Furthermore, they should have experience with designing boards with fairly tight tolerances in terms of footprint for those types of BGA devices, in terms of up-to-date capabilities like laser direct imaging for putting the solder mask on the board. They need to have laser drills for via drilling with sizes of 5 mils or under since these IoT products could be so modest that a standard drill size of 5 to 8 mils probably won’t be all you need. They may require to go to a 3 mil, which indicates that you must have an innovative laser drilling capability indoors.

If you’re placing via-in-pad, it is a easy way to utilize the small land that’s available on the rigid-flex board, but it creates trouble for assembly. If vias aren’t fully planar or flat in shape, it might be an issue through the assembly of those tiny BGA packaged devices. That’s because non-planar surfaces can threaten the integrity of solder joints.

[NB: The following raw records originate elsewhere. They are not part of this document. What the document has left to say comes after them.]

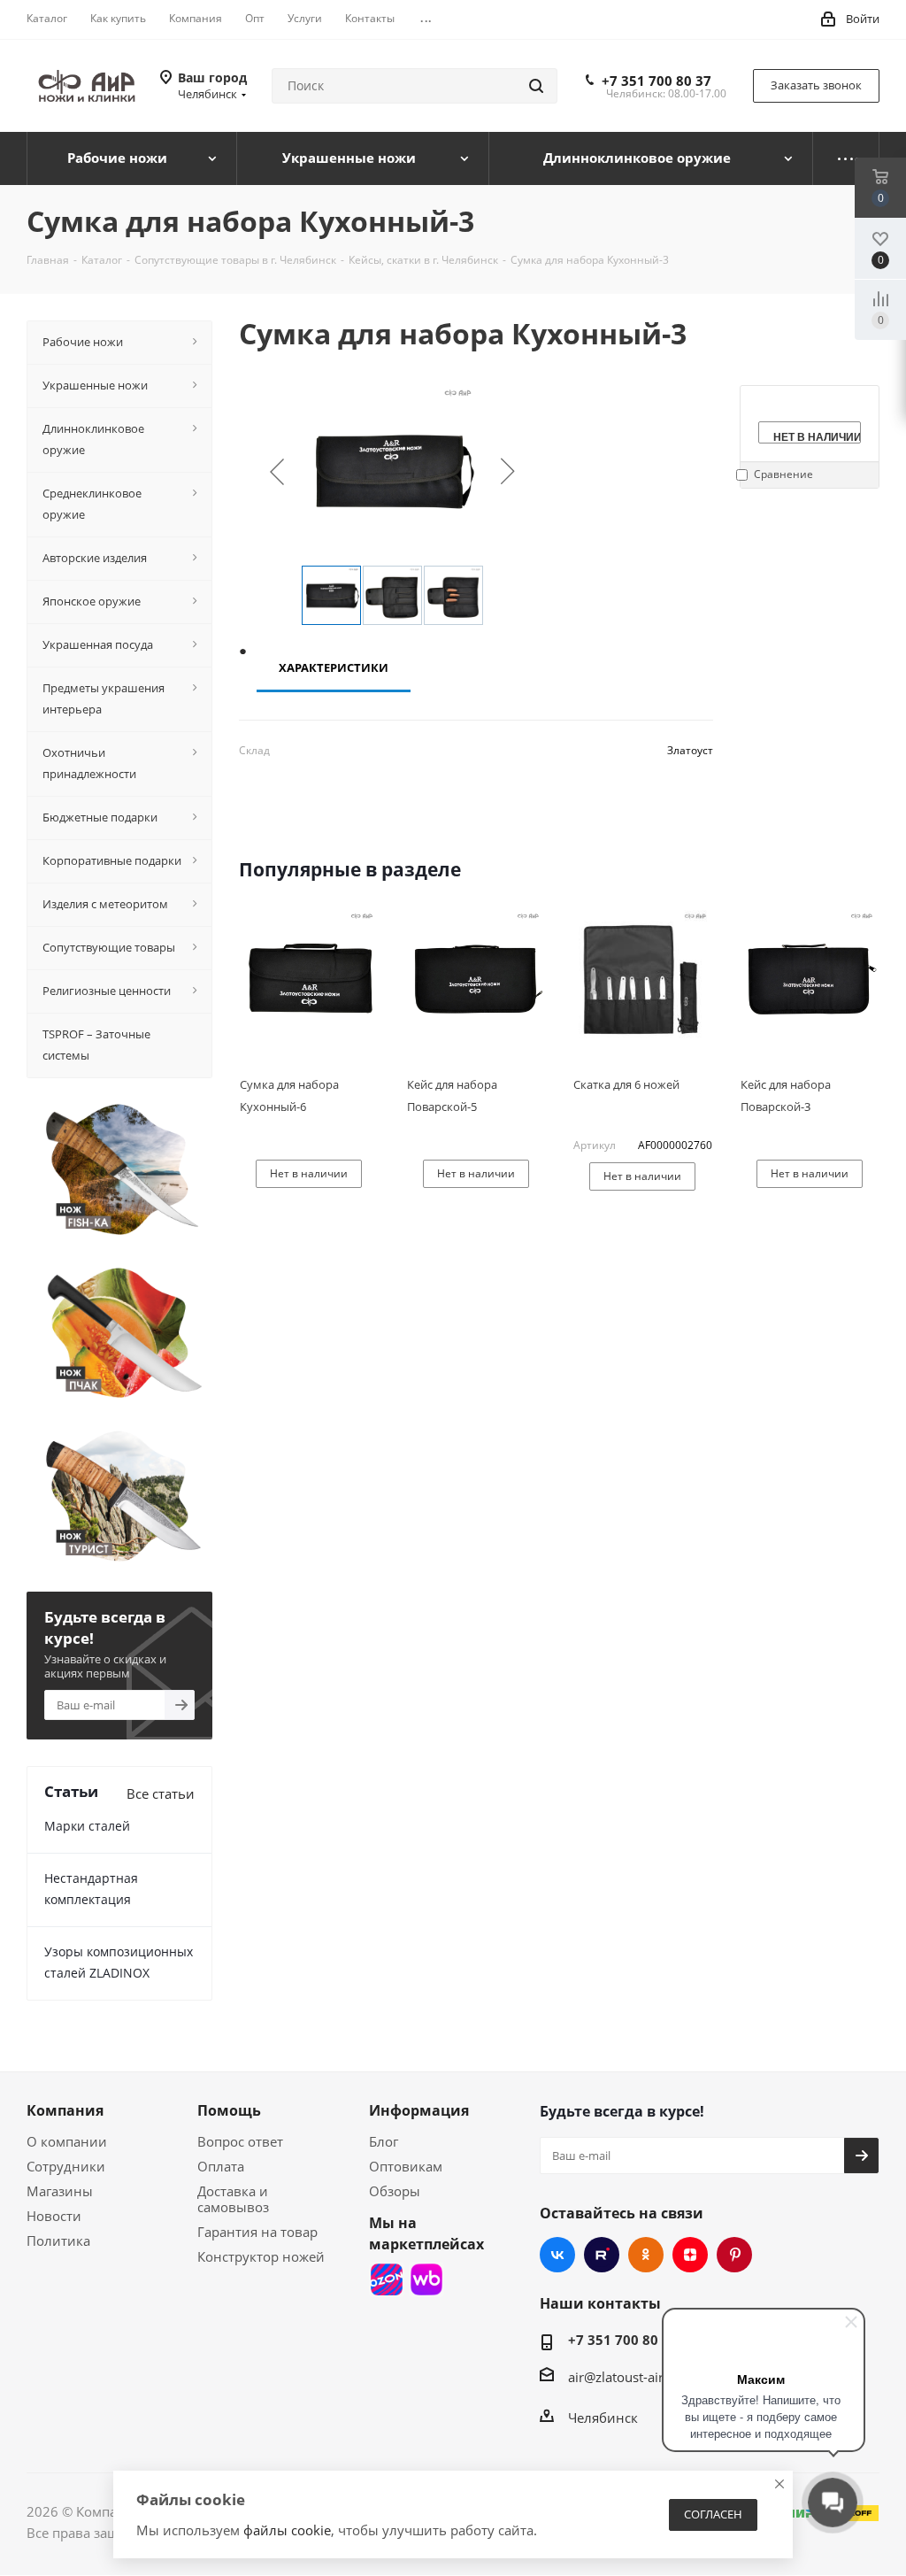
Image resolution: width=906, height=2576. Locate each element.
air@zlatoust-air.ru (624, 2377)
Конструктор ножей (261, 2256)
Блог (383, 2141)
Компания (65, 2110)
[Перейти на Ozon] (386, 2279)
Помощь (229, 2110)
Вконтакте (557, 2254)
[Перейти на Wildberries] (426, 2279)
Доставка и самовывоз (233, 2199)
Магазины (60, 2191)
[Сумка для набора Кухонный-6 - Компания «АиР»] (309, 979)
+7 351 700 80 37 (656, 81)
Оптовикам (405, 2166)
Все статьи (161, 1793)
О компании (67, 2141)
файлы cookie (287, 2530)
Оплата (220, 2166)
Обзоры (394, 2191)
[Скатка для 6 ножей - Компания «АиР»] (642, 979)
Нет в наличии (817, 435)
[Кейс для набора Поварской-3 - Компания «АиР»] (810, 979)
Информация (419, 2110)
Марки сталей (87, 1825)
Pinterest (734, 2254)
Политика (58, 2240)
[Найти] (536, 86)
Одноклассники (646, 2254)
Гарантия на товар (257, 2232)
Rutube (601, 2254)
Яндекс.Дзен (690, 2254)
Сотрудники (66, 2166)
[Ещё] (846, 158)
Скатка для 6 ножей (626, 1084)
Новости (54, 2216)
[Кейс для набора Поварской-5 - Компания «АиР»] (476, 979)
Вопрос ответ (240, 2141)
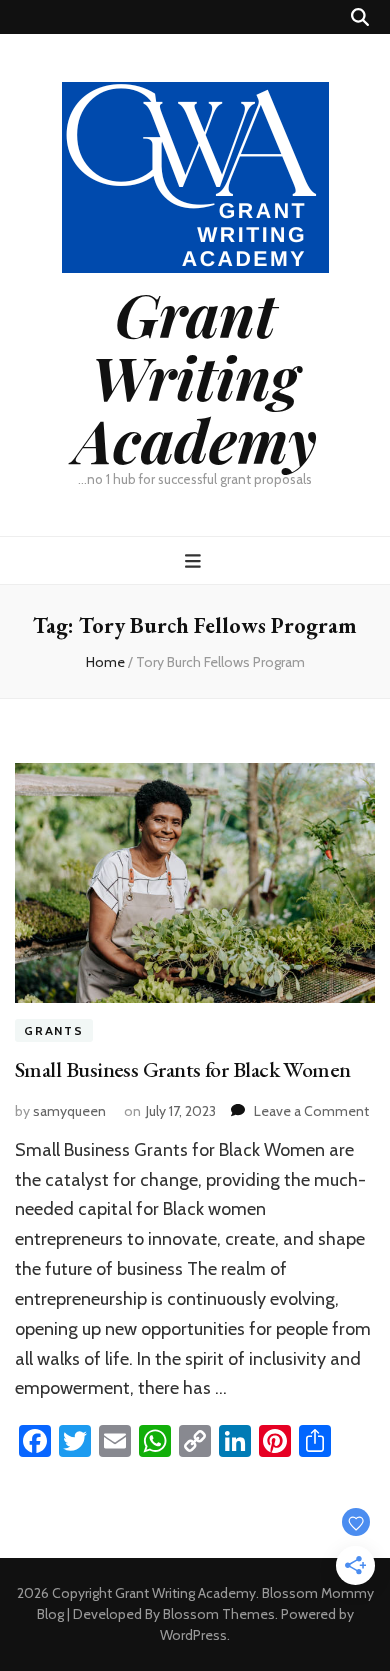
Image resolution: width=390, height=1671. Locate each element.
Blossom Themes (219, 1614)
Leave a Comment (311, 1111)
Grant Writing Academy (195, 376)
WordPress (193, 1635)
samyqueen (69, 1111)
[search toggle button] (360, 17)
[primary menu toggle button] (195, 561)
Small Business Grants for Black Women (183, 1069)
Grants (54, 1030)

Occasionally via in pads leave bumps in the event they’re not scrubbed the appropriate way after putting the vias and gold finish at the top. In cases where there are bumps, then the solder joints in the assembly for those tiny BGA balls in those IoT devices wouldn’t be a great joint. This could create irregular connections, which can be a bigger issue to cope with and take care of. It all boils down to which EMS enterprise you are using because they’re the ones who will choose the fabrication house to make a thriving IoT product for you.

PCB Assembly

It’s crucial to head off to knowledgeable EMS companies that have successfully assembled IoT and wearable PCBs as they have specialized tooling and fixtures readily available, which are essential for assembly to make certain that components are placed correctly, exactly and the printing is performed appropriately.

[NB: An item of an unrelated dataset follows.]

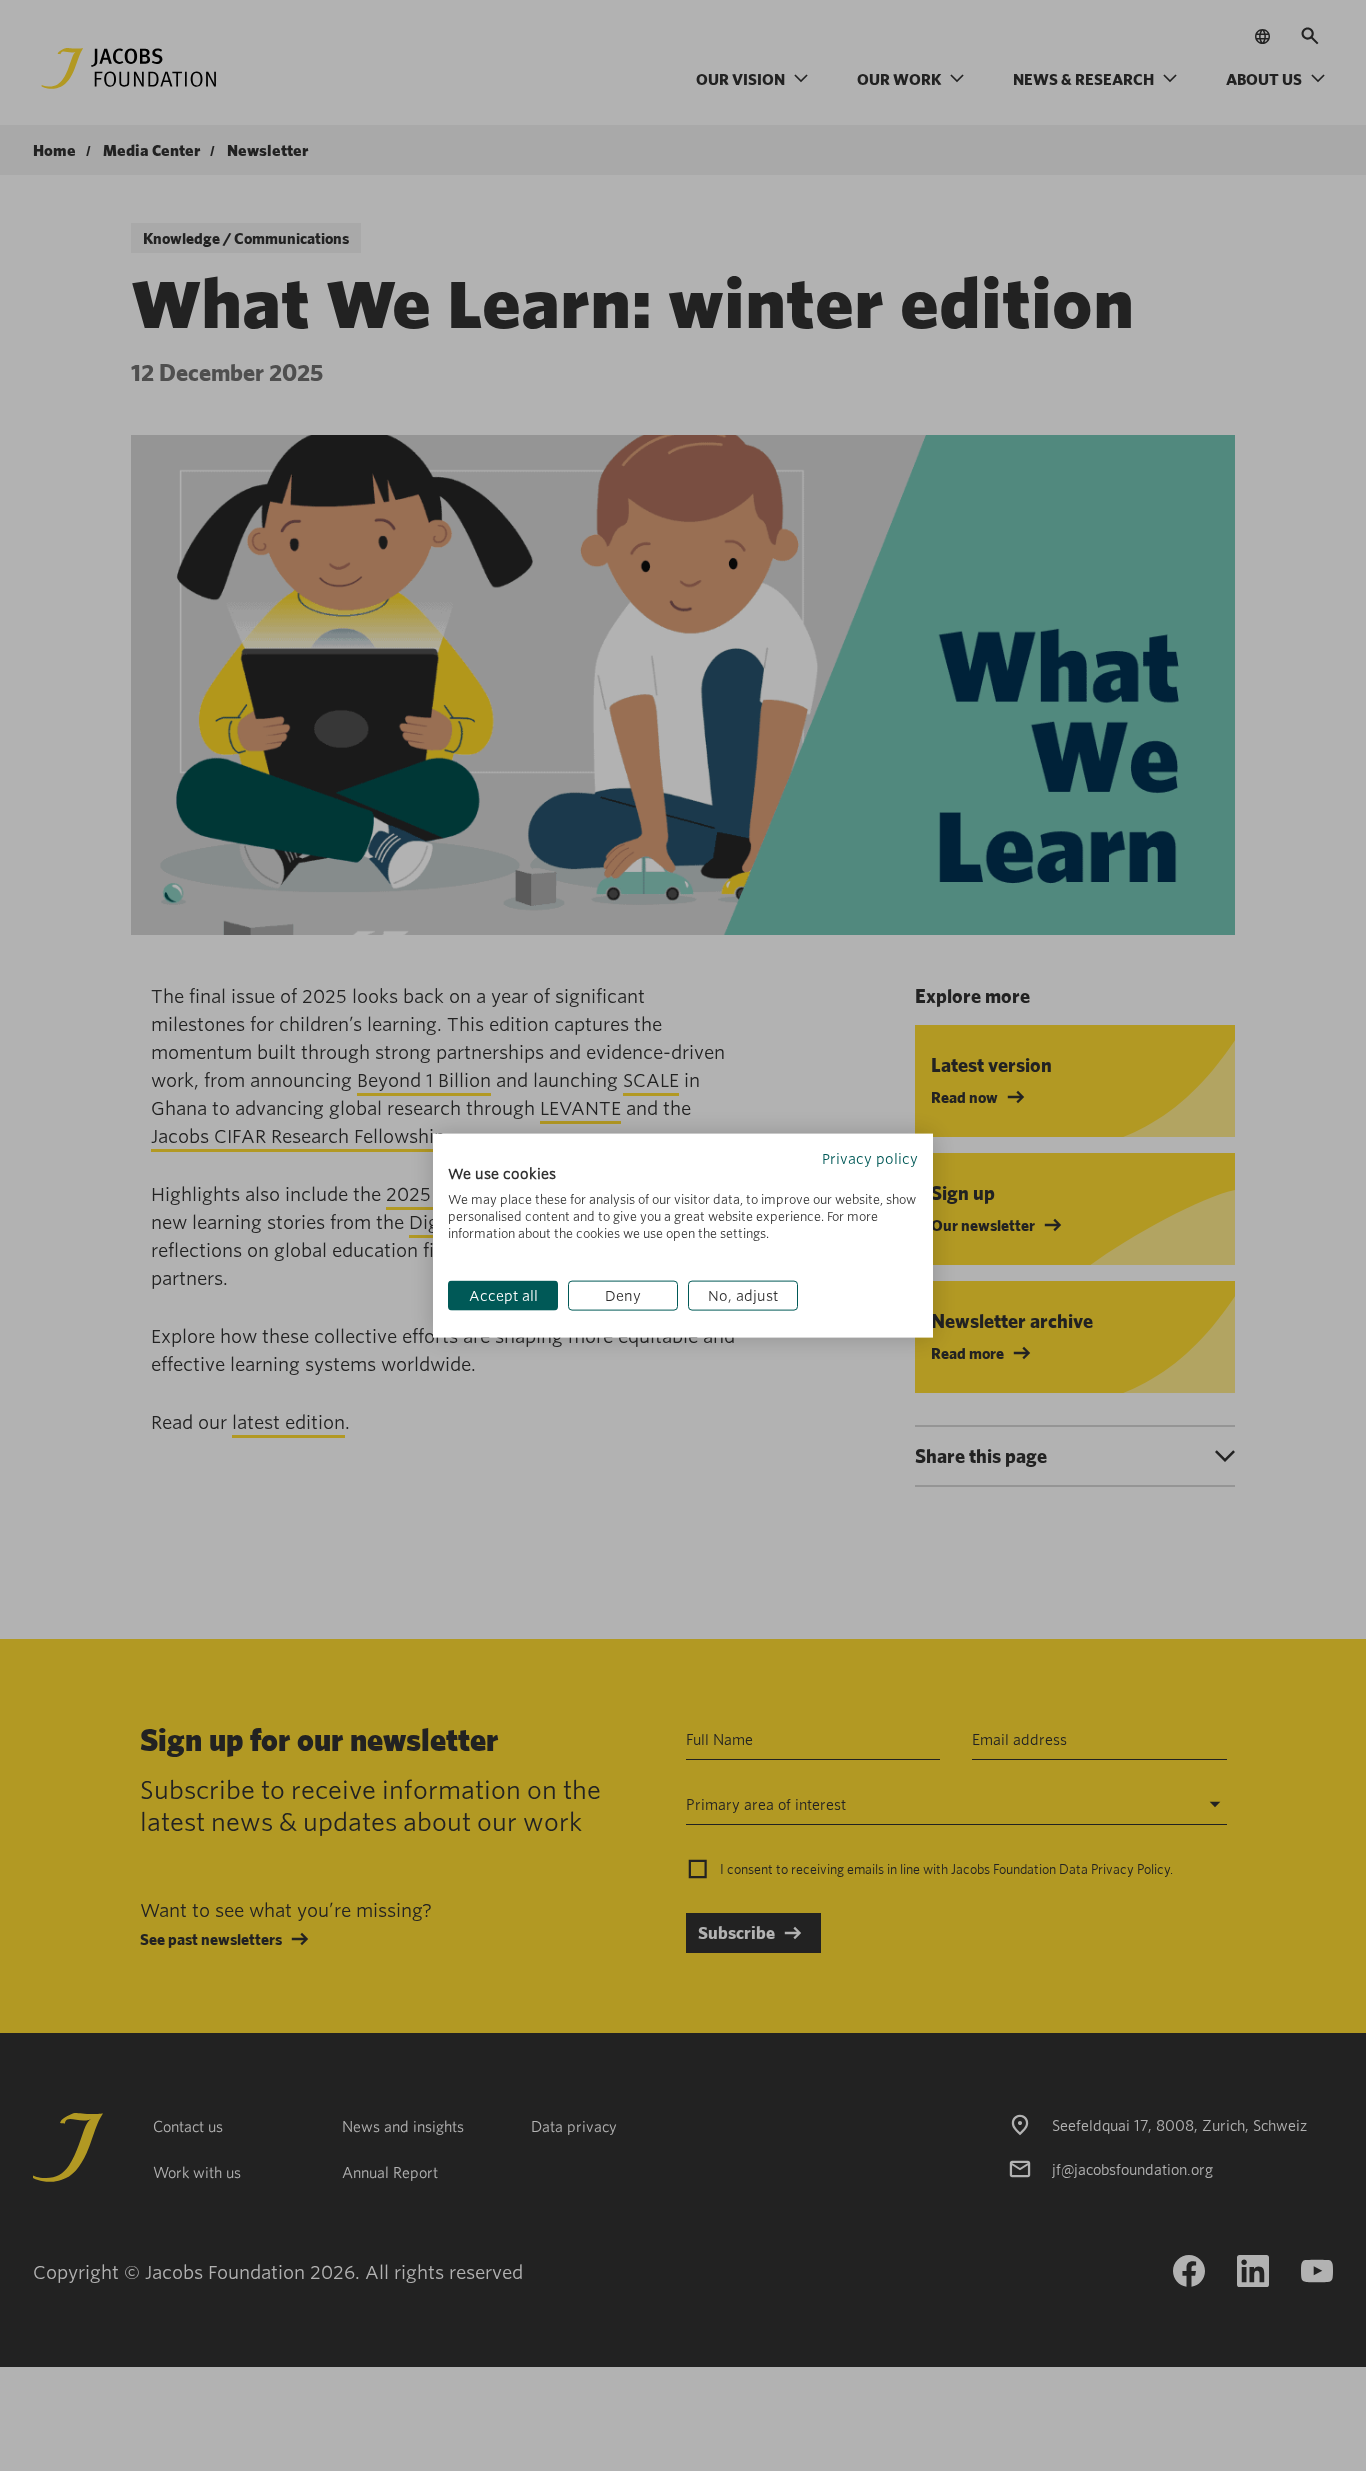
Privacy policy (870, 1158)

Printing can sometimes be a difficult task for IoT products. If it’s a rigid-flex board, then there’s a change between thicknesses of the rigid and flex circuit portions, which means a special fixture is necessary to keep the complete rigid-flex board planar or entirely flat to enable effective printing to become carried out.

Startups really should be well prepared to pick the most suitable manufacturing partners and EMS companies. This way they can assure they have got enough experience in advance to get the multitude of design, fabrication and assembly details effectively performed since they are key to a victorious and prompt IoT product roll-out.